━━ Textauszug ━━

Dokument: Predigt Papst Benedikts zur Chrisammesse
Wir dokumentieren die Predigt Papst Benedikt XVI. bei der Chrisammesse am Gründonnerstag
im Petersdom. Es handelt sich um die autorisierte deutsche Übersetzung.
Liebe
Brüder und Schwestern!
Am Abend vor seinem Leiden hat der Herr im Abendmahlsaal
für seine um ihn versammelten Jünger gebetet und dabei zugleich vorausgeschaut auf
die Jüngergemeinde aller Jahrhunderte, auf alle, „die durch ihr Wort an mich glauben“
(Joh 17, 20). Im Gebet für die Jünger aller Zeiten hat er auch uns gesehen
und für uns gebetet. Hören wir, worum er den Vater für die Zwölf, für uns hier bittet:
„Heilige sie in der Wahrheit; dein Wort ist Wahrheit. Wie du mich in die Welt gesandt
hast, so habe auch ich sie in die Welt gesandt. Und ich heilige mich für sie, damit
auch sie in Wahrheit geheiligt sind“ (17, 17ff). Der Herr betet für uns um Heiligung,
um Heiligung in der Wahrheit. Und er sendet uns zur Fortführung seiner eigenen Sendung.

━━━
━━ Angezeigte Daten ━━

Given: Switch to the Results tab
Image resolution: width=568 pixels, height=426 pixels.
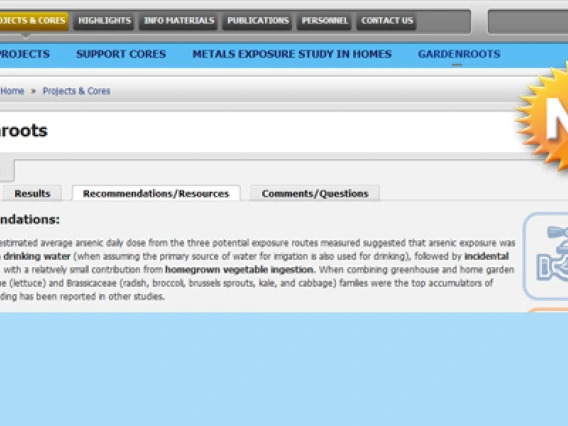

━━━

**Aufgaben**
1. Gib den Absatz der Predigt, der mit „Am Abend vor seinem Leiden“ beginnt, kürzer wieder und behalte dabei seine wichtigsten Aussagen.
2. Worum betet der Herr laut der Predigt für uns?
3. Übersetze den Satz „Der Herr betet für uns um Heiligung, um Heiligung in der Wahrheit.“ aus der Predigt ins Englische.
Das Material hat mit der Predigt nichts zu tun.

**Lösungen**
1. Am Abend vor seinem Leiden betete der Herr im Abendmahlsaal für seine Jünger und zugleich für die Jüngergemeinde aller Jahrhunderte, also auch für uns. Er bittet den Vater, sie in der Wahrheit zu heiligen, und sendet sie in die Welt, wie er selbst gesandt wurde. So betet er für uns um Heiligung in der Wahrheit und sendet uns, seine eigene Sendung fortzuführen.

2. Um Heiligung in der Wahrheit.

3. The Lord prays for our sanctification, for sanctification in the truth.